Background: Clinical and experimental studies have demonstrated viral transmission through the transplantation of fresh-frozen infected bone. While sterilization methods sufficient to inactivate the human immunodeficiency virus (HIV) have been shown to markedly alter osteoconductive and osteoinductive properties of bone allografts, the ability of a process for creating demineralized bone matrix to abrogate transmission of a retrovirus has not been investigated, to our knowledge. We hypothesized that a clinically accepted demineralization procedure would alter the nucleic acids of the feline leukemia virus (FeLV, a retrovirus with a structure and replication cycle similar to those of HIV), inactivating the virus in infected bone and rendering it noninfectious.

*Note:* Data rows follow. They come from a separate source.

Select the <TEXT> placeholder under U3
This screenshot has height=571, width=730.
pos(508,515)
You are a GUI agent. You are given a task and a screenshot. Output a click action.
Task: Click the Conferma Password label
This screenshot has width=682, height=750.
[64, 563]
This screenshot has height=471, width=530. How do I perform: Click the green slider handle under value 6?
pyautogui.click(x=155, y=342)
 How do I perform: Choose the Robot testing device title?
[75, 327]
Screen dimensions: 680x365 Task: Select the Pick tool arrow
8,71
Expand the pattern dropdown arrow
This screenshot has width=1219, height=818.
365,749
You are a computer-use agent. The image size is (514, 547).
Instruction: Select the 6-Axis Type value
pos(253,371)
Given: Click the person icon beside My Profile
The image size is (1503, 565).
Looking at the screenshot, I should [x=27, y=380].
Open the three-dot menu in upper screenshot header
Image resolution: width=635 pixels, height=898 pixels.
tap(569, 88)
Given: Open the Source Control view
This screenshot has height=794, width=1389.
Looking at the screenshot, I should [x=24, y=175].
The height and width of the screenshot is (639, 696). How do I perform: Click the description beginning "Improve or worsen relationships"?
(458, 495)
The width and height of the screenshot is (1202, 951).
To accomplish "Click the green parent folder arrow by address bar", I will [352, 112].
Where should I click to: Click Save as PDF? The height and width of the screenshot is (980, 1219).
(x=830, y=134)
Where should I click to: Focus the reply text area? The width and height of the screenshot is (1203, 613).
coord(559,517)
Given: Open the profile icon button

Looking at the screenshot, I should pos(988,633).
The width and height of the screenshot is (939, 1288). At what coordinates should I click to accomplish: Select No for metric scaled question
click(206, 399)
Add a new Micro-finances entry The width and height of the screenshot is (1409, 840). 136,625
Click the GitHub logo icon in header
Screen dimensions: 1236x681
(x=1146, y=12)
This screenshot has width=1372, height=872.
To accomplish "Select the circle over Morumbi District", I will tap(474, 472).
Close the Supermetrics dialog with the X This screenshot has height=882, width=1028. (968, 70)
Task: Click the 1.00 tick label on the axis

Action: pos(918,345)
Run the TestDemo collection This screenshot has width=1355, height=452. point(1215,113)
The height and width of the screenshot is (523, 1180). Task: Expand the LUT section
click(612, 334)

Methods: Bone infected with FeLV was demineralized with a method employed for creating demineralized bone matrix powder. The effects of demineralization on cellular and (pro)viral nucleic acids were examined with use of gel electrophoresis and quantitative polymerase chain reaction, respectively. To compare the infectivity of the demineralized bone matrix with that of mineralized bone particles in cell cultures and in animals in which they had been implanted, we measured FeLV p27 antigen and (pro)viral nucleic acids as well as antiviral antibodies.
Results: Demineralization of FeLV-infected bone appeared to inactivate the virus by degradation and fragmentation of the DNA, rendering it noninfectious in both in vitro and in vivo test systems. In contrast, untreated mineralized FeLV-infected bone contained intact nucleic acids and readily transmitted the virus in both test systems.
Conclusions: The demineralization process inactivated infectious retrovirus in infected cortical bone, thereby preventing disease transmission.